Du fait, sinon de ces blocages, au moins de ces freins, la santé des habitants est très rarement intégrée localement aux décisions d’aménagement du territoire. Cet oubli, en dehors des questions méthodologiques, est lié au fait que le domaine de la santé ne concerne que peu les collectivités locales. Les communes, les structures intercommunales, les pays, les départements, les régions, sont aujourd’hui, selon le principe de subsidiarité, les collectivités compétentes pour gérer les enjeux quotidiens des français, réduire les inégalités sociales, assurer un rapport équilibré entre les populations et leur lieu d’habitat. Pourtant, on cherchera le plus souvent vainement des traces de la santé (mis à part la question des équipements) dans les schémas directeurs, dans les charte de pays, ou dans les différents financements de la politique de la ville (contrats de ville, grands projets urbains…). Ce décalage devient d’autant plus préoccupant que les collectivités locales progressent en terme de mesure locale des questions sociales. La sécurité, la culture, le sport, l’éducation, les loisirs sont désormais souvent finement mesurées et gérées au niveau local, parfois à travers des SIG.

La santé fait l’objet d’aménagement et d’études à l’échelle régionale (ORS). Au niveau local, on se concentre davantage sur la mise en réseau (gestion des urgences) et la localisation de l’offre (pays sanitaires). La création “ d’observatoire locaux de la santé ” semble utile, mais ne peut aujourd’hui être pertinente qu’en étant étroitement associée aux collectivités locales. A l’instar des contrats locaux de sécurité, des contrats éducatifs locaux ou contrats temps libre, il serait sans doute intéressant de lancer des “ contrats sanitaires locaux ”, qui en partant d’un périmètre jugé localement pertinent, et d’un solide diagnostic sanitaire (utilisation des données de la CPAM, enquêtes auprès des généralistes et des patients...), rassemblerait l’ensemble des acteurs locaux concernés (y compris les professions de santé) autour d’objectifs précis.
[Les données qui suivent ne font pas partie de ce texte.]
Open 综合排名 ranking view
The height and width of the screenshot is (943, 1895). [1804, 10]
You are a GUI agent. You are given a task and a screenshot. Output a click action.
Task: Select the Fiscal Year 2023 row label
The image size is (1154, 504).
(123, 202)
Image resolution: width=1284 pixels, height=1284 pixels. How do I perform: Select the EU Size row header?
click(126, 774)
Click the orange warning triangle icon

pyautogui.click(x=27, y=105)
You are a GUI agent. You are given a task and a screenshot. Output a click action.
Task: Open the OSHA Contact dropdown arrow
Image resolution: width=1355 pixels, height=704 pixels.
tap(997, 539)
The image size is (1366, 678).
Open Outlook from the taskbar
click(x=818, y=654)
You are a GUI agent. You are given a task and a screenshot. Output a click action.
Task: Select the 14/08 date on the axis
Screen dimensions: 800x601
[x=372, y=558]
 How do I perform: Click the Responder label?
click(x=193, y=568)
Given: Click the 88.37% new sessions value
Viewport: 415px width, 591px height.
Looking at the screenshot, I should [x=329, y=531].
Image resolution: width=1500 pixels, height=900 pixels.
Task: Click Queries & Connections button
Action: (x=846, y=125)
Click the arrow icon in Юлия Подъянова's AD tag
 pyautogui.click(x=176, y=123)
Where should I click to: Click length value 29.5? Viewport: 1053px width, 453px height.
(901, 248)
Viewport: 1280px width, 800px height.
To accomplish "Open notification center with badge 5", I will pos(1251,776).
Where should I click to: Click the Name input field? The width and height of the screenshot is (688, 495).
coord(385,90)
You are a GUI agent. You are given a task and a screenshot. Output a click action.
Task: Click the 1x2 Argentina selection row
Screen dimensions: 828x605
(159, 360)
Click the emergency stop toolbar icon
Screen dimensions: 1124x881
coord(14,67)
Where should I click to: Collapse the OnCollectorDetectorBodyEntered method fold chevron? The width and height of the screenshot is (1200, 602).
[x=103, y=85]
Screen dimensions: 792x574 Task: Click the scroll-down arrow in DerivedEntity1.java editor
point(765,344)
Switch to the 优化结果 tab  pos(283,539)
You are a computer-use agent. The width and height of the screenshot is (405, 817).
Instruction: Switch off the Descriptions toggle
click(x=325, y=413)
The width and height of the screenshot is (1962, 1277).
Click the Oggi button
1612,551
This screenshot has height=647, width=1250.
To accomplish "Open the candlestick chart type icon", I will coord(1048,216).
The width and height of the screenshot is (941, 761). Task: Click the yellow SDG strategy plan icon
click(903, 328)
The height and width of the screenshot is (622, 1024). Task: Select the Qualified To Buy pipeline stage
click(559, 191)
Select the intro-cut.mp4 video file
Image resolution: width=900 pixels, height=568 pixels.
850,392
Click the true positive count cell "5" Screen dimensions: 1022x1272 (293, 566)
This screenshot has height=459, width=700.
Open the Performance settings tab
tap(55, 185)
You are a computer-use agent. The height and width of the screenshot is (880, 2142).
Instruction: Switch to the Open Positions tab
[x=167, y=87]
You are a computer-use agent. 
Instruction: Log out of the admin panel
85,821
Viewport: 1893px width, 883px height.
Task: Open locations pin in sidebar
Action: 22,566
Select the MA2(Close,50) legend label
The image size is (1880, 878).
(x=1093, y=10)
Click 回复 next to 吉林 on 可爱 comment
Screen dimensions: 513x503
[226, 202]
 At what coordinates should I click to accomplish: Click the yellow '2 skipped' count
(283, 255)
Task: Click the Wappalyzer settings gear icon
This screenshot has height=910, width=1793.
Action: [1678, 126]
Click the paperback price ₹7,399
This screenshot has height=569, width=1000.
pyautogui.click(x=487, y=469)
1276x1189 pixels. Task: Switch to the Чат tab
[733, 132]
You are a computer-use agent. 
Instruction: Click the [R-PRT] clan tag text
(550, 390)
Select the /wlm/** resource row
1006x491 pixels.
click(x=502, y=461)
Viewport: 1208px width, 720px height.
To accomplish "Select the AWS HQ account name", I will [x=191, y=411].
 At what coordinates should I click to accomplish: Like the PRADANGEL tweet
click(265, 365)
Dans ce cadre, il faudrait alors faire admettre que des cartes précises (mais anonymes) de la santé sont les seuls moyens de mesurer l’évolution locale des conditions sanitaires, et donc de mener une politique sanitaire locale. De telles recherches sont permises dans les pays scandinaves, où le croisement entre les différents fichiers administratifs est possible grâce à un identifiant unique, et autorisé pour la recherche : on peut alors comparer la santé d’un échantillon de personnes vis à vis de leur habitat, de leur éducation, de leur richesse… La culture française se situe encore pour l’instant à l’opposé de cette permissivité statistique.